▶ _What needs to be done_: Give back only the line containing "Given: Click the Entertainment" and every line after it through the end of the data below, transcribed exactly.

Items from a data source:
----
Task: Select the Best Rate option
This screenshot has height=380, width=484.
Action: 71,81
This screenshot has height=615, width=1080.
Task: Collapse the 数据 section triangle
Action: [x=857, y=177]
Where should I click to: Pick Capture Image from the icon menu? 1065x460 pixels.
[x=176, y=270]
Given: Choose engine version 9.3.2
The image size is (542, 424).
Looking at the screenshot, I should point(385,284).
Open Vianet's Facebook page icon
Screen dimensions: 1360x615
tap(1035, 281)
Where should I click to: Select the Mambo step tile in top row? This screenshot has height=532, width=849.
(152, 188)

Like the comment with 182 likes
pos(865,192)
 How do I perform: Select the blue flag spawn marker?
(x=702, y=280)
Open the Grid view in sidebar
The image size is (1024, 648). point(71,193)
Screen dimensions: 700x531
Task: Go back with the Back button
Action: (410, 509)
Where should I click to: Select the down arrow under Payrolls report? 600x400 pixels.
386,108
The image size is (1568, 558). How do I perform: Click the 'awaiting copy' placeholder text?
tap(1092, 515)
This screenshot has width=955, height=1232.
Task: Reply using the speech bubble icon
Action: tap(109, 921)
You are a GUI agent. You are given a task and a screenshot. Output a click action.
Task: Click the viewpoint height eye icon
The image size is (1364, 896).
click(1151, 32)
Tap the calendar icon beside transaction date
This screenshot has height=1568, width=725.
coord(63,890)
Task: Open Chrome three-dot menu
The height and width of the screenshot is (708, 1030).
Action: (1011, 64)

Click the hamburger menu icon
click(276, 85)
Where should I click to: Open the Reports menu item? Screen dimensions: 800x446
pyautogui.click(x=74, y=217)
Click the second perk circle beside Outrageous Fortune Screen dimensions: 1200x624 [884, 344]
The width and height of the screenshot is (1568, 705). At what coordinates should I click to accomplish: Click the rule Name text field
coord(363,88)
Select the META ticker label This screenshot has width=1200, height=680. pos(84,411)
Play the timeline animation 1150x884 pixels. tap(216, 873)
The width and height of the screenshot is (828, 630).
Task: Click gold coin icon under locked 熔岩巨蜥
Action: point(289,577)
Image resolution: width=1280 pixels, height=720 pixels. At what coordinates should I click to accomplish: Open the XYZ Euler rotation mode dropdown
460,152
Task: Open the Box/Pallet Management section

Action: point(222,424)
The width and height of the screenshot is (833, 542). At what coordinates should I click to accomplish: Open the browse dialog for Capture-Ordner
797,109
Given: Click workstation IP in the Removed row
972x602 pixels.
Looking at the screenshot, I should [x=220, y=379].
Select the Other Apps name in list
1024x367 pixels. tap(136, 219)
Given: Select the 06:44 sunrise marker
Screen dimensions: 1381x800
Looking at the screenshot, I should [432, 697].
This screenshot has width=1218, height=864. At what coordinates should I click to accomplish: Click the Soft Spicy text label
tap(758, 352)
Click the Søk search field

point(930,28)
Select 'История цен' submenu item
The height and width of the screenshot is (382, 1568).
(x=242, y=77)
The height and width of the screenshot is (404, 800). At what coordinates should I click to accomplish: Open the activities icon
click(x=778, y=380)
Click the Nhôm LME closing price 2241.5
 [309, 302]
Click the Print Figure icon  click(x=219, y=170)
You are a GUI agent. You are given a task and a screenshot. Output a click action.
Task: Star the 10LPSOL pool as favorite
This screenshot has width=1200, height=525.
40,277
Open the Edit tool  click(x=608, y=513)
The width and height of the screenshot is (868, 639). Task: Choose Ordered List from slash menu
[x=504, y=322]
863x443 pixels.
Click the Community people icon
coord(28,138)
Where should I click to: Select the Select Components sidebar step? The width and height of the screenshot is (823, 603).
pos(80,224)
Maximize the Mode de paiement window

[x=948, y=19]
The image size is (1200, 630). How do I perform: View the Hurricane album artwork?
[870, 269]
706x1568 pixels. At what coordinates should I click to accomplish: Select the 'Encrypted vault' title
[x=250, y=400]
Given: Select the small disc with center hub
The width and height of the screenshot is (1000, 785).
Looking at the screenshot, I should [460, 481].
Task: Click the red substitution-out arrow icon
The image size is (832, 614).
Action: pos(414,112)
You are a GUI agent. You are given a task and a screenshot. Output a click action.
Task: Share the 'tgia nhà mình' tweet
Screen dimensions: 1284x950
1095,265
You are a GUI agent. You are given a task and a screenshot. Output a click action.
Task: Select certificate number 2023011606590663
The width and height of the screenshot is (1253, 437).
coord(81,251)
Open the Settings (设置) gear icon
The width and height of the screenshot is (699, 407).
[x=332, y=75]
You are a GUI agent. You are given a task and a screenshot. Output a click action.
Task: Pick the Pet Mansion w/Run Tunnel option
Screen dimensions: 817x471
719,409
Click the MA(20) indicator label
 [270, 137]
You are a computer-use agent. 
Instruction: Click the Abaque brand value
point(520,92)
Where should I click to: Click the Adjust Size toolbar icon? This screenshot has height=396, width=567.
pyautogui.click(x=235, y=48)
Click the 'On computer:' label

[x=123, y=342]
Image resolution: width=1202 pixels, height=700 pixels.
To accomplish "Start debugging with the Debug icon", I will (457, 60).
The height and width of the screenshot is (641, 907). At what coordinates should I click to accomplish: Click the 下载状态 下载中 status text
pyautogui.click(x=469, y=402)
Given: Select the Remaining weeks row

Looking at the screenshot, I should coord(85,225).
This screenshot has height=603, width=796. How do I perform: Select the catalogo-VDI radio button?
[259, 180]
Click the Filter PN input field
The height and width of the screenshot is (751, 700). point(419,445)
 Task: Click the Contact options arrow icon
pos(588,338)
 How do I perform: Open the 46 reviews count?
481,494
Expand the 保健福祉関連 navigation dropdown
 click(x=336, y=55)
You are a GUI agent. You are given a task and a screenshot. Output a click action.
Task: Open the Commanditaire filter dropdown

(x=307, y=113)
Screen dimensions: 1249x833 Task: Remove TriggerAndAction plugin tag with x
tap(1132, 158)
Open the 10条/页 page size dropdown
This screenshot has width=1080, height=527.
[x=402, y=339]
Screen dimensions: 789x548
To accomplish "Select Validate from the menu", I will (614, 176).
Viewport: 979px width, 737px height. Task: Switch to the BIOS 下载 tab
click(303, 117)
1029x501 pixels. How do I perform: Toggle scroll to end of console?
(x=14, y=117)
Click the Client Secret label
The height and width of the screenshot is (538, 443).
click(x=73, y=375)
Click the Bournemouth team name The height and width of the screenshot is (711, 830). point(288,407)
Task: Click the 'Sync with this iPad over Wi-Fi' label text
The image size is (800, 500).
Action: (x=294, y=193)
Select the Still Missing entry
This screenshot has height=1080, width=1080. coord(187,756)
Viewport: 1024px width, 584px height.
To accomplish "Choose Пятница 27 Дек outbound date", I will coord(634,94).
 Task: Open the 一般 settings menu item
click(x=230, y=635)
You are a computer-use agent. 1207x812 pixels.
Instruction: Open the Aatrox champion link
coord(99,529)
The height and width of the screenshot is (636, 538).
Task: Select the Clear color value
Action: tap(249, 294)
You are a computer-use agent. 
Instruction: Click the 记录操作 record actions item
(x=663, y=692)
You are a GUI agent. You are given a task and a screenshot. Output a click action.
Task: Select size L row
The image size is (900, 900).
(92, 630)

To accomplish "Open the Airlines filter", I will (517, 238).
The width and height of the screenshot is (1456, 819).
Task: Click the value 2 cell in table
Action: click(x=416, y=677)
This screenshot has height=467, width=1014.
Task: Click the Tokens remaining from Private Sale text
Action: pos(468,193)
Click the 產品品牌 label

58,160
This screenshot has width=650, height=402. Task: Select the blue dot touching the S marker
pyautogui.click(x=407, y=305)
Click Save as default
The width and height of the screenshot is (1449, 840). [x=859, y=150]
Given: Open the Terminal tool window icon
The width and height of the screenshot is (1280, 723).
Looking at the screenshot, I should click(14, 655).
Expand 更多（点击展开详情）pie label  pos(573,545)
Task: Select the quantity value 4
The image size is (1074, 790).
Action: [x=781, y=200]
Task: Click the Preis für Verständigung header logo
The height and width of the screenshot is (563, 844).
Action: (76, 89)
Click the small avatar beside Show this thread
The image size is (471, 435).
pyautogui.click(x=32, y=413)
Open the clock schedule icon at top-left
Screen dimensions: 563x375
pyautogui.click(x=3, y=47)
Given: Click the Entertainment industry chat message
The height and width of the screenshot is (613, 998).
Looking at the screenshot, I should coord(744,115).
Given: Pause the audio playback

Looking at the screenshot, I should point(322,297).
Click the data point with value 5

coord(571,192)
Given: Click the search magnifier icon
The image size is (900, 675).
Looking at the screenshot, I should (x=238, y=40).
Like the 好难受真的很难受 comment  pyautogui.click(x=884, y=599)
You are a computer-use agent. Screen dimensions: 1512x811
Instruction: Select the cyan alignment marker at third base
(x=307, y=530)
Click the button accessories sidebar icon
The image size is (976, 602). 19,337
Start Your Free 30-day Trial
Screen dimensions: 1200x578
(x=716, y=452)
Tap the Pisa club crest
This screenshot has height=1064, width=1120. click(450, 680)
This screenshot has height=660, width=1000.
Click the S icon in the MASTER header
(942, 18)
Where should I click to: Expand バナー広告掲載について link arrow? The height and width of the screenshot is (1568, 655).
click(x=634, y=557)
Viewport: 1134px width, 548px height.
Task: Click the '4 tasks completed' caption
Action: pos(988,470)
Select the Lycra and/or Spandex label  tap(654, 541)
----
▶ _Response box_:
Given: Click the Entertainment industry chat message
The height and width of the screenshot is (613, 998).
Looking at the screenshot, I should coord(744,115).
Given: Pause the audio playback

Looking at the screenshot, I should point(322,297).
Click the data point with value 5

coord(571,192)
Given: Click the search magnifier icon
The image size is (900, 675).
Looking at the screenshot, I should (x=238, y=40).
Like the 好难受真的很难受 comment  pyautogui.click(x=884, y=599)
You are a computer-use agent. Screen dimensions: 1512x811
Instruction: Select the cyan alignment marker at third base
(x=307, y=530)
Click the button accessories sidebar icon
The image size is (976, 602). 19,337
Start Your Free 30-day Trial
Screen dimensions: 1200x578
(x=716, y=452)
Tap the Pisa club crest
This screenshot has height=1064, width=1120. click(450, 680)
This screenshot has height=660, width=1000.
Click the S icon in the MASTER header
(942, 18)
Where should I click to: Expand バナー広告掲載について link arrow? The height and width of the screenshot is (1568, 655).
click(x=634, y=557)
Viewport: 1134px width, 548px height.
Task: Click the '4 tasks completed' caption
Action: pos(988,470)
Select the Lycra and/or Spandex label  tap(654, 541)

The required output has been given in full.